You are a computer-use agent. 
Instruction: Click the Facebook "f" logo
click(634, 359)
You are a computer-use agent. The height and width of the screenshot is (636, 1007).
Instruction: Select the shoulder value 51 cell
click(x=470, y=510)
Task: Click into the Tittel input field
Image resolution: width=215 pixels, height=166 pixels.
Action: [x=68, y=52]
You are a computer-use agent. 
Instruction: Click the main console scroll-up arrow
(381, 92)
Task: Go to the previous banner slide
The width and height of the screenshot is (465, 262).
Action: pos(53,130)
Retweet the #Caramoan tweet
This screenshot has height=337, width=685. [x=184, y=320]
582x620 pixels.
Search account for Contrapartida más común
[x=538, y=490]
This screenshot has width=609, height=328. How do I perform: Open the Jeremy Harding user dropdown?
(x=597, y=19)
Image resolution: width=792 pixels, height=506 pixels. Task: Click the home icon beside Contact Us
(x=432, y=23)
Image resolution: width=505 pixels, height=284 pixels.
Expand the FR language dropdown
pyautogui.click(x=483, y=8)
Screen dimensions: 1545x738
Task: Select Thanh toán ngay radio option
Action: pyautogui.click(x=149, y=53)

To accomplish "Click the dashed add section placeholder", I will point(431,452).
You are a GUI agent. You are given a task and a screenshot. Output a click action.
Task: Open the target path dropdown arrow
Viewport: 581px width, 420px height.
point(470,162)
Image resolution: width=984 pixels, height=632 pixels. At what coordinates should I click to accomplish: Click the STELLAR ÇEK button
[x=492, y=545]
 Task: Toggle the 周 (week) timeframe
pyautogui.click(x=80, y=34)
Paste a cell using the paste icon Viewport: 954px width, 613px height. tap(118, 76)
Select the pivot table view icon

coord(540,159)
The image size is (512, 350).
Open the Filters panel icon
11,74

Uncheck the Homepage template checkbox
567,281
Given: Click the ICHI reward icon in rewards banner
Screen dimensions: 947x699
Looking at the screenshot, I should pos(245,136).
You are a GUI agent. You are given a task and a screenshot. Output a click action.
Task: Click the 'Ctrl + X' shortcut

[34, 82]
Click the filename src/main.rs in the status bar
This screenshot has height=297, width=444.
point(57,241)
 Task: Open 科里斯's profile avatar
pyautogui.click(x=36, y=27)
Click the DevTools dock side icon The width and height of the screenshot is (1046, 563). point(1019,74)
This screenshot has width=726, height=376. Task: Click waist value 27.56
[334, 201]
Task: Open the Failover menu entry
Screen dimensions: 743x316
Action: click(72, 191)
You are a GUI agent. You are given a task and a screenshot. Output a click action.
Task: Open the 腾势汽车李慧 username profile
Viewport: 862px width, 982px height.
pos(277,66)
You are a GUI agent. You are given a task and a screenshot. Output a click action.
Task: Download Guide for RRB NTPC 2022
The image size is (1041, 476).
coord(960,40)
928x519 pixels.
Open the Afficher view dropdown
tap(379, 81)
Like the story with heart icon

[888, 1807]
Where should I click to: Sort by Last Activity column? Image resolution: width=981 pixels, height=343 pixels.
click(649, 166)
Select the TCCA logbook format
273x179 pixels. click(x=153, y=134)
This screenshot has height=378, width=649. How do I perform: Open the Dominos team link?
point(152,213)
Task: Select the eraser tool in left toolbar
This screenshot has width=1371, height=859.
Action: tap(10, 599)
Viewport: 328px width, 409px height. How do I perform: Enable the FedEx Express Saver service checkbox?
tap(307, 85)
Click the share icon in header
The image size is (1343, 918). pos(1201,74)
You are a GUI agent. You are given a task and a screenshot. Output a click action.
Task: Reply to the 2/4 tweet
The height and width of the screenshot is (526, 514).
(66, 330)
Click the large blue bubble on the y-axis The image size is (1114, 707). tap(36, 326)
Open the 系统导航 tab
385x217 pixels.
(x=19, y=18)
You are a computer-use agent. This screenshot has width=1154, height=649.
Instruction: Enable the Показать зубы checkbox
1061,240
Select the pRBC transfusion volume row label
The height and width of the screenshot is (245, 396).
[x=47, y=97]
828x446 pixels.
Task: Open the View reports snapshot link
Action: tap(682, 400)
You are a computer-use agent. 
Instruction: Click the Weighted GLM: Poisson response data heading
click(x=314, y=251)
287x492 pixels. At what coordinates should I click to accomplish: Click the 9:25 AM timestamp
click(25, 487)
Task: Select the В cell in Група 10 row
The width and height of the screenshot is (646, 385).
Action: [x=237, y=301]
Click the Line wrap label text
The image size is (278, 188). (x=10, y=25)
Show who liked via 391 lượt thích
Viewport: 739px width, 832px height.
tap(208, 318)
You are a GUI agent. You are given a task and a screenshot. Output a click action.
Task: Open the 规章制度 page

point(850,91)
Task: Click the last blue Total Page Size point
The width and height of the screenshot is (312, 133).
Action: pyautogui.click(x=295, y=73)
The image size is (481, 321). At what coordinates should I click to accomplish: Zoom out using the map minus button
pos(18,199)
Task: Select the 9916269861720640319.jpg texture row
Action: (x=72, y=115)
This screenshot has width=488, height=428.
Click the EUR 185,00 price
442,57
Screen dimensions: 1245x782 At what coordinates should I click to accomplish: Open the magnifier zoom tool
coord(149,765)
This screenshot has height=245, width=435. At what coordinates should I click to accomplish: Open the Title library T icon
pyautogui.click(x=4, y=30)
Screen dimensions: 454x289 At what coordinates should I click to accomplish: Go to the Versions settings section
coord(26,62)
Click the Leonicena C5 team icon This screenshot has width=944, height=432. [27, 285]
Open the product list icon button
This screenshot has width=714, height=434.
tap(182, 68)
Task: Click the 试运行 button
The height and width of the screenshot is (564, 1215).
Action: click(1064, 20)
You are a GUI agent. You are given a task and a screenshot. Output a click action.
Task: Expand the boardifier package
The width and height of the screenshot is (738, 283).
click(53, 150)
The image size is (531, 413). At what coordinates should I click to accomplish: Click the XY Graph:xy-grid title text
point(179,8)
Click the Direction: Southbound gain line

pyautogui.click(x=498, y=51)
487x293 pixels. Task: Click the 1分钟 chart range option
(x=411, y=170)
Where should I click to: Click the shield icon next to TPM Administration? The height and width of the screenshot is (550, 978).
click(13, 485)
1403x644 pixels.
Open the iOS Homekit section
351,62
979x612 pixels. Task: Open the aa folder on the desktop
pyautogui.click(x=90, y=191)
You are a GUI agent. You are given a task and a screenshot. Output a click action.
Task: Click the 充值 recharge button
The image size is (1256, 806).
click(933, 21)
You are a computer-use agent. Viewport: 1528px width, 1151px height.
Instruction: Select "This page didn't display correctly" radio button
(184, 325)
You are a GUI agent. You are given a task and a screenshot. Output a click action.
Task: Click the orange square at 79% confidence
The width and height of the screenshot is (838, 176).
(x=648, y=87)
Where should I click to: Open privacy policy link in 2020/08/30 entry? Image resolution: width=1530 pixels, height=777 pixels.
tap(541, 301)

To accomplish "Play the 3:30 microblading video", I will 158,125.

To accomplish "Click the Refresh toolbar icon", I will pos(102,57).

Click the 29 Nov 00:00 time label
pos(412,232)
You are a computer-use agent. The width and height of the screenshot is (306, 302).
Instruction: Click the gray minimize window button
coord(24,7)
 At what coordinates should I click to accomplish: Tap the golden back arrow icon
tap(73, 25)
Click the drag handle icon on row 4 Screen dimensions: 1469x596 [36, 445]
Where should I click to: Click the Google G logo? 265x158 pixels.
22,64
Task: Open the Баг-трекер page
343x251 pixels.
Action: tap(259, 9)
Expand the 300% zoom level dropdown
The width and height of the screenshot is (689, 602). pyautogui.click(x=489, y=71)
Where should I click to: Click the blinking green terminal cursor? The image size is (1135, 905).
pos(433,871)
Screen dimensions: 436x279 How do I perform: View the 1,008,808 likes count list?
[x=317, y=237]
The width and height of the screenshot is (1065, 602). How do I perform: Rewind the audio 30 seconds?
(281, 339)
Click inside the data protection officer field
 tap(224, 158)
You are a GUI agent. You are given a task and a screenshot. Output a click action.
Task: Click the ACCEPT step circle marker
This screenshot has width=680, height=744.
====
In the listing above, find the line containing "Task: Click the 充值 recharge button" and the line containing "Click the drag". Output them and every line between, exactly, and nothing else.

RESPONSE AREA
Task: Click the 充值 recharge button
The image size is (1256, 806).
click(933, 21)
You are a computer-use agent. Viewport: 1528px width, 1151px height.
Instruction: Select "This page didn't display correctly" radio button
(184, 325)
You are a GUI agent. You are given a task and a screenshot. Output a click action.
Task: Click the orange square at 79% confidence
The width and height of the screenshot is (838, 176).
(x=648, y=87)
Where should I click to: Open privacy policy link in 2020/08/30 entry? Image resolution: width=1530 pixels, height=777 pixels.
tap(541, 301)

To accomplish "Play the 3:30 microblading video", I will 158,125.

To accomplish "Click the Refresh toolbar icon", I will pos(102,57).

Click the 29 Nov 00:00 time label
pos(412,232)
You are a computer-use agent. The width and height of the screenshot is (306, 302).
Instruction: Click the gray minimize window button
coord(24,7)
 At what coordinates should I click to accomplish: Tap the golden back arrow icon
tap(73, 25)
Click the drag handle icon on row 4 Screen dimensions: 1469x596 [36, 445]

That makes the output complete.